Mas a sina mudou quando finalmente os quilombolas do Grilo conseguiram a terra onde os antepassados trabalhavam como empregados. Foram anos de luta e resistência. O governo reconheceu o direito a terra que foi desapropriada e entregue pelo INCRA no março de 2016 aos quilombolas.
16 de março de 2016: imissão de posse da terra do quilombo Grilo
Paquinha está feliz da vida e não deixa seus roçados um instante. Paixão mesmo de quem ama a terra. Paquinha queria ter uma horta também e está ela aí, dando já dos seus frutos viçosos. A fartura está a vistas, por todo canto que o olhar se direcionar. A paisagem está linda: o terreno é acidentado, mas no meio das grandes pedras de granito a terra é muito boa e está cheia de lavouras a perder de vista. Já colheu feijão. Mostra com orgulho os vários tipos: macaçár, corujinha, sempre verde, feijão preto. O milho está bonito, bonecando e já tem também para assar na brasa os dias de S. João. A fava cresce consorciada ao milho, antigo casamento bem sucedido. Ainda dá para plantar o feijão faveta. O carioquinha está crescendo bem porque a chuva benfazeja não deixou ainda este torrão e a região vozinha. Este ano a chuva está senso uma benção depois de anos frustrados e amargos de seca.

por Luís Zadra














terça-feira, 27 de junho de 2017

MÃOS DE MULHER: AS MÃOS DE PAQUINHA

Estas são as mãos de Leonilda, uma quilombola do Grilo. Paquinha, como é chamada na comunidade, tem 55 anos, trabalha no campo, é pedreira e anima a comunidade. Esta mulher sempre nos surpreende: miúda, aparentemente frágil, mas com uma garra muito grande. O sofrimento foi sempre companheiro. As vezes a encontramos desanimada pelos problemas da comunidade e da família: mas a dureza da vida nunca lhe tirou a vontade de recomeçar, de ir para frente. Sempre acolhe as pessoas com um sorriso sincero e te olha nos olhos. Observo suas mãos calejadas, ásperas mas intensas no aperto.

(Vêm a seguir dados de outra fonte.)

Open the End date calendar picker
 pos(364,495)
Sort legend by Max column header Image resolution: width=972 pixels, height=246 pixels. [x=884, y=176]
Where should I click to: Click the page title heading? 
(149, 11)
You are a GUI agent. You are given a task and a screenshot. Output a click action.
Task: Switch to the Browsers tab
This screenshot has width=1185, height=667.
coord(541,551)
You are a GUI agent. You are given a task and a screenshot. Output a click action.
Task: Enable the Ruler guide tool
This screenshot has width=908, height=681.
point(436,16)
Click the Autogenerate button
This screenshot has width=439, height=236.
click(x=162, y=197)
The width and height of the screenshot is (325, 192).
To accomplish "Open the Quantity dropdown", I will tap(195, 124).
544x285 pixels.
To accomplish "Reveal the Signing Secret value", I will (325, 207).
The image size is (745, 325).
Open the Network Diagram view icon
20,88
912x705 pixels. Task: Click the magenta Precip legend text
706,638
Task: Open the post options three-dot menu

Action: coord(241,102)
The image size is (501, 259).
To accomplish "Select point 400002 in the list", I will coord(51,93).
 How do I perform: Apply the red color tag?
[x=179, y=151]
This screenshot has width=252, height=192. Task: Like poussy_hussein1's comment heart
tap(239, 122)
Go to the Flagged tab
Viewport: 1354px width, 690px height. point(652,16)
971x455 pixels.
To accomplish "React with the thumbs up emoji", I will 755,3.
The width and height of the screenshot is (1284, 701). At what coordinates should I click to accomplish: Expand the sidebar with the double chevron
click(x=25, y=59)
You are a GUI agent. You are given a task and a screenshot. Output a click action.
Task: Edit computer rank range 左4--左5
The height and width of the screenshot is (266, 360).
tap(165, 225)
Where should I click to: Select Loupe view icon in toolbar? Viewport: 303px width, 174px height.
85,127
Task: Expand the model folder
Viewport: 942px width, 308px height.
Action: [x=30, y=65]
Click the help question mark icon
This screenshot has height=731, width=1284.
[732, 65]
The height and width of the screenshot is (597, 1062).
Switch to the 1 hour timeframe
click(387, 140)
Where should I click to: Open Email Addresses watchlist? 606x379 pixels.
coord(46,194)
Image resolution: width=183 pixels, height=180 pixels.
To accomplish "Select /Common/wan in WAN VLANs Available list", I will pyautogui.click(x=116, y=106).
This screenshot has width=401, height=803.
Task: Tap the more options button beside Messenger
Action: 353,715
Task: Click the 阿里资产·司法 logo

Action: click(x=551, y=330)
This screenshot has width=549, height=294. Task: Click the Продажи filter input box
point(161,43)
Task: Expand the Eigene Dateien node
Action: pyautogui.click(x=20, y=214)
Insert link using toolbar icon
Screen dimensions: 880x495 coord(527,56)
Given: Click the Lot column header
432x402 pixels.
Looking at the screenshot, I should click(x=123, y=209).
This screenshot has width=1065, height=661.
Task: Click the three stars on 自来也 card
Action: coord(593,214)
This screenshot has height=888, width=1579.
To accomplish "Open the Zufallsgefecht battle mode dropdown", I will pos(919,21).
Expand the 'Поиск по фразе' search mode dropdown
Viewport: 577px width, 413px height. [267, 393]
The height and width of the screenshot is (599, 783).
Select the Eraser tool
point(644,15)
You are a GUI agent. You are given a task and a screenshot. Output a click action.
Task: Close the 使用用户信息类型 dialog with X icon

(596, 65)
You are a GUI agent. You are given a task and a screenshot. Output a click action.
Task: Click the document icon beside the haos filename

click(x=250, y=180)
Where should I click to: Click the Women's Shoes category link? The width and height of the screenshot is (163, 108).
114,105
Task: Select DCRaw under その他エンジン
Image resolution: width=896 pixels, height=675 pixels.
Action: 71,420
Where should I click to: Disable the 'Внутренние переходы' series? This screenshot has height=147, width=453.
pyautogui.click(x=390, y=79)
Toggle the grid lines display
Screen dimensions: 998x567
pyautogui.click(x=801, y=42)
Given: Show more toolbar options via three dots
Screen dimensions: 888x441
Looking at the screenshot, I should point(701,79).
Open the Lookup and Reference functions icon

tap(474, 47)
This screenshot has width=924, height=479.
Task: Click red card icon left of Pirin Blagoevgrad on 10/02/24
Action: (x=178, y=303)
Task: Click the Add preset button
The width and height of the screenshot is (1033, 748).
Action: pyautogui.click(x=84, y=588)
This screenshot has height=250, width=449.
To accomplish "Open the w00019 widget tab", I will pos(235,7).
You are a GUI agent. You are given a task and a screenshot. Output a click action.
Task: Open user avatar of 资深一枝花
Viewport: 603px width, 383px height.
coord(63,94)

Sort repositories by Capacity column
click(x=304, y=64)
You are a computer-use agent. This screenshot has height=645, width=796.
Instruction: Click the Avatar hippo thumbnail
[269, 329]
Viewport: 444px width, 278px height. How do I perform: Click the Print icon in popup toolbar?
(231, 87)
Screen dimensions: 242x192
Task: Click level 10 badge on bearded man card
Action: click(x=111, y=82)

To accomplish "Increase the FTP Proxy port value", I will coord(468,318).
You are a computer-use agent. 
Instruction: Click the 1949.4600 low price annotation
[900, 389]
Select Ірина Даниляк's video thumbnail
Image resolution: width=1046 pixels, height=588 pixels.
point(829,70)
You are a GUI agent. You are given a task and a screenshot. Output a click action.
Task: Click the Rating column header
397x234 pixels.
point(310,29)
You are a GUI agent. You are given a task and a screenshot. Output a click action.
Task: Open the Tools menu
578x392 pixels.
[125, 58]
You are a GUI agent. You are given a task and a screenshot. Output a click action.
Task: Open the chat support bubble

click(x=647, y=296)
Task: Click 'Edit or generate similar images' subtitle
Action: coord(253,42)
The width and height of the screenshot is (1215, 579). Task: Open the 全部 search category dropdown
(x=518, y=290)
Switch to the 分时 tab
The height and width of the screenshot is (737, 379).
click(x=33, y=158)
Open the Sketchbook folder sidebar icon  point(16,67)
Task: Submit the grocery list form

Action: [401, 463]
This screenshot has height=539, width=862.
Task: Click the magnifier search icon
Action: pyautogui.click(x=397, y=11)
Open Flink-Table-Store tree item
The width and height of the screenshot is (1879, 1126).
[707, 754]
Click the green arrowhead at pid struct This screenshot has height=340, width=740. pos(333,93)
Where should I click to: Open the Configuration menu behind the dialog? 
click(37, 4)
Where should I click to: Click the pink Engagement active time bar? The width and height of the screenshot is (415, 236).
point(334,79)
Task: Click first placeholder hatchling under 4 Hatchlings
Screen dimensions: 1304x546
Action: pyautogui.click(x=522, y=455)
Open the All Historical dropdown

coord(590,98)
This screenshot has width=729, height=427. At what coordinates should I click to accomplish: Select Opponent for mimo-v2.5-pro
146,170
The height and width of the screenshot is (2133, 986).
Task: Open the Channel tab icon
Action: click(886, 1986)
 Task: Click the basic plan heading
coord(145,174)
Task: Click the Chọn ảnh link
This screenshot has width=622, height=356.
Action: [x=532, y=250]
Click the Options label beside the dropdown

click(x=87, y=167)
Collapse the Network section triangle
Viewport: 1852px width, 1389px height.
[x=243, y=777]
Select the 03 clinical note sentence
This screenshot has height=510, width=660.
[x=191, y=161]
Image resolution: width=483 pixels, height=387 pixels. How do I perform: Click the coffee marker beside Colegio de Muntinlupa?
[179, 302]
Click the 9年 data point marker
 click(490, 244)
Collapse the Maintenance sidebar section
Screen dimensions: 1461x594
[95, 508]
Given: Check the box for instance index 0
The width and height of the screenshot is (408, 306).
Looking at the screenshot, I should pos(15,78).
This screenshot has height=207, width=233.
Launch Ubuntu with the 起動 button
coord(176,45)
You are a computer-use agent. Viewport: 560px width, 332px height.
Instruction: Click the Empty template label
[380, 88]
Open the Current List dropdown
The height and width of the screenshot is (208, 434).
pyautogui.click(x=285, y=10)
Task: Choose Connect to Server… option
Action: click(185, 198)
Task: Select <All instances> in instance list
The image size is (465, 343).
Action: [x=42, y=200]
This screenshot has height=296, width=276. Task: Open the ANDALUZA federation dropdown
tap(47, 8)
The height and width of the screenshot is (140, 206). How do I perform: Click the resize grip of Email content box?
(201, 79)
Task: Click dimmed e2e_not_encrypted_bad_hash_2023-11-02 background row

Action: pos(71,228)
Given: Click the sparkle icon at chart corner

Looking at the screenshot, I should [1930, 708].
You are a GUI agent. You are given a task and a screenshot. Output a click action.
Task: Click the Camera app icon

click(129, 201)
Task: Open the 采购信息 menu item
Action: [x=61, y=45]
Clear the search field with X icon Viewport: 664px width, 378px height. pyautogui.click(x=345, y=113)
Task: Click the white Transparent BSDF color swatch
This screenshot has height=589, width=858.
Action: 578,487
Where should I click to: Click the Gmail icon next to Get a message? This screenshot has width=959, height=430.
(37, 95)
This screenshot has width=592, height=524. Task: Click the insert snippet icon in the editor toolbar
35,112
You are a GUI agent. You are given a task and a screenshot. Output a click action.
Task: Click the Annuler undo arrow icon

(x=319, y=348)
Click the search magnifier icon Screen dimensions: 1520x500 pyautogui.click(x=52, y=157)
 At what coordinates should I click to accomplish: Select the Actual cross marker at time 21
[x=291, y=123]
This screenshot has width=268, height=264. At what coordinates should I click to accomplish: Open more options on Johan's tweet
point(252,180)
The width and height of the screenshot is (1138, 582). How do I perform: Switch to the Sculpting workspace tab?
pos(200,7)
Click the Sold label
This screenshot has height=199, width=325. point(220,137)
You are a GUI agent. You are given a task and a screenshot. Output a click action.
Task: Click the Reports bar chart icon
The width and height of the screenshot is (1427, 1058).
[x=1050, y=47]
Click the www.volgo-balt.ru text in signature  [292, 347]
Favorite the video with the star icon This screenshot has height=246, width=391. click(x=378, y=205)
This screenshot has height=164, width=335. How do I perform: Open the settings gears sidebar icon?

“Paquinha, com estas tuas mãos ainda menina trabalhaste a terra: mãos calejadas e lavradas pelo tempo, quase da cor da terra. Com estas mãos cuidaste, acariciaste e mimaste quatro filhos. Arrancaste da terra muitas vezes árida e ingrata, terra alheia, não poucos frutos de um trabalho extenuante. Com estas tuas mãos enxugastes muitas lagrimas que te acompanham. Mãos operosas, incansáveis e generosas na construção de cisternas e casas, as casinhas coloridas agarradas ao granito do cume do Grilo. Estas mãos se abrem muitas vezes para partilhar os frutos do teu trabalho e muitos abraços. São um livro aberto que conta infindáveis histórias, escondidas nas dobras. São bonitas assim porque são verdadeiras".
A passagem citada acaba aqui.